Forum Moderators: phranque

Message Too Old, No Replies

html validator

         

paff3

1:22 pm on Jan 21, 2003 (gmt 0)

10+ Year Member



Html validator found some problems in my page that are hard to fix.Does it affect my position in search engines, if i dont fix those problems.

pendanticist

2:29 pm on Jan 21, 2003 (gmt 0)

WebmasterWorld Senior Member 10+ Year Member



Html validator found some problems in my page that are hard to fix.

Could you briefly describe what those problems are?

Someone will surely assist you with validation and your question specifically.

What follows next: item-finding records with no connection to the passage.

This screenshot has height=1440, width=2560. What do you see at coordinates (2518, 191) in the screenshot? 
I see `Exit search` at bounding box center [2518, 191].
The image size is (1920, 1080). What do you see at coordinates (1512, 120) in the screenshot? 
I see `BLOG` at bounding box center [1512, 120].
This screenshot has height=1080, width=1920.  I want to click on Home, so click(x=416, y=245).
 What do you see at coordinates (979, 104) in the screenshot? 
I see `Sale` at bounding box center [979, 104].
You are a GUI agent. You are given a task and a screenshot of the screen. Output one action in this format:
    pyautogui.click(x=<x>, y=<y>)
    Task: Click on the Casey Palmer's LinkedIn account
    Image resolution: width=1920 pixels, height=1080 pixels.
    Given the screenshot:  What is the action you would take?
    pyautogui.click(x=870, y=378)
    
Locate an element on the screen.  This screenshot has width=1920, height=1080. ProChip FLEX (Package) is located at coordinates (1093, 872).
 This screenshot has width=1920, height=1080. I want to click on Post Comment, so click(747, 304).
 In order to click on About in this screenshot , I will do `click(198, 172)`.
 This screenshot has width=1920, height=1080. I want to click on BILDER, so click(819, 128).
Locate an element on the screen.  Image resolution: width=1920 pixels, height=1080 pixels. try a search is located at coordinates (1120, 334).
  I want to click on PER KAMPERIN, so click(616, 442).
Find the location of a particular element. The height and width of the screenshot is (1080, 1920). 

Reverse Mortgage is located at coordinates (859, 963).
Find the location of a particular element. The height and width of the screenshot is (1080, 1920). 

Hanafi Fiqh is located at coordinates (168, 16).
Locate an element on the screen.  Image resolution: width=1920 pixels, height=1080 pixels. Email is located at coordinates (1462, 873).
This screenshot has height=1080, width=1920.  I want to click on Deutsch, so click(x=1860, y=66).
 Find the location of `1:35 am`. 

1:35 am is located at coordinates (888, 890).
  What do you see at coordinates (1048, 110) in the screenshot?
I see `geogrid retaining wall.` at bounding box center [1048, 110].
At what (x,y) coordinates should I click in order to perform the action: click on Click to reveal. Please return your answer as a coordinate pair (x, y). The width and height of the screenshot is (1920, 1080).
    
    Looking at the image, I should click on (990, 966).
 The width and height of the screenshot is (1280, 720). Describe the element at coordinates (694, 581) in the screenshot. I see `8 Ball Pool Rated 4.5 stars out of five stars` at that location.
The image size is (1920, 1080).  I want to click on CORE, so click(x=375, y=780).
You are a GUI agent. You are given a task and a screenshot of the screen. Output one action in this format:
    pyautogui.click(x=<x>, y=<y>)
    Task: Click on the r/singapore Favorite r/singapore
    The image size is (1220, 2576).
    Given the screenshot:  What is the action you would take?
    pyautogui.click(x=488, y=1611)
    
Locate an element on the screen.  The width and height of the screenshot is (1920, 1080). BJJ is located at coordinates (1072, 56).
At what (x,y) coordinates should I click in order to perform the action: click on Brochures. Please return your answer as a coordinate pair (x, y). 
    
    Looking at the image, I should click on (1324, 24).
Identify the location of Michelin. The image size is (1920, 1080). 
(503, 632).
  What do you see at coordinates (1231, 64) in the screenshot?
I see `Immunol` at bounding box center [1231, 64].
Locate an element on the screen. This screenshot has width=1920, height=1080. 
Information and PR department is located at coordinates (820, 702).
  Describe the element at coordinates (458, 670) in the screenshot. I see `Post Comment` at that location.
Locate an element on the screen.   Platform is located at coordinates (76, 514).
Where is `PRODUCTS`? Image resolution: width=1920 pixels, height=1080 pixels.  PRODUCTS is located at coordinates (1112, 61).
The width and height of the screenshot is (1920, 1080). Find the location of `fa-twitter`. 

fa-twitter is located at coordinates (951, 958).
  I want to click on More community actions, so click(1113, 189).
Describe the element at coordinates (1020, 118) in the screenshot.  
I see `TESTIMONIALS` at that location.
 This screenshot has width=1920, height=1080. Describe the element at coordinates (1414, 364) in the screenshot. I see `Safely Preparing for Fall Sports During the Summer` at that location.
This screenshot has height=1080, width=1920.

It's my opinion that validation is perhaps the single most important item to have going for your site.

Pendanticist.

Mohamed_E

8:55 pm on Jan 21, 2003 (gmt 0)

WebmasterWorld Senior Member 10+ Year Member



Google (and, I assume, all search engines) realizes that we live in an imperfect world, with more HTML invalid than valid. So unless it is absolutely garbled Google will attempt to extract the information it contains. This was stated explicitly by Sergey Brin and Lawrence Page in their fundamental paper The Anatomy of a Large-Scale Hypertextual Web Search Engine [www7.scu.edu.au], in section 4.4 Indexing the Web:

Parsing -- Any parser which is designed to run on the entire Web must handle a huge array of possible errors. These range from typos in HTML tags to kilobytes of zeros in the middle of a tag, non-ASCII characters, HTML tags nested hundreds deep, and a great variety of other errors that challenge anyone's imagination to come up with equally creative ones. For maximum speed, instead of using YACC to generate a CFG parser, we use flex to generate a lexical analyzer which we outfit with its own stack. Developing this parser which runs at a reasonable speed and is very robust involved a fair amount of work.

Italics added by me.

There are many reasons for validating HTML, pleasing Google is not one of them.

victor

9:41 pm on Jan 21, 2003 (gmt 0)

WebmasterWorld Senior Member 10+ Year Member



Google and other spiders/search engines are extremely tolerant of errors -- at its simplest, if they can approximately separate the tags from the text, they have someting to work on.

But being extremely error tolerant is not the same as guaranteeing they will correctly separate tag from text in every possible error condition.

As far as I know, no one has done any research into errors that trip up Google. But until they do so, it remains a risk that any given error may upset it -- or cause it to mistake text for tag and so only index part of the page.

I prefer not to take the risk with unvalidated HTML. And there are, as Mohamed_E says, many reasons for validating -- even if you have made a special effort to make errors that Google will handle.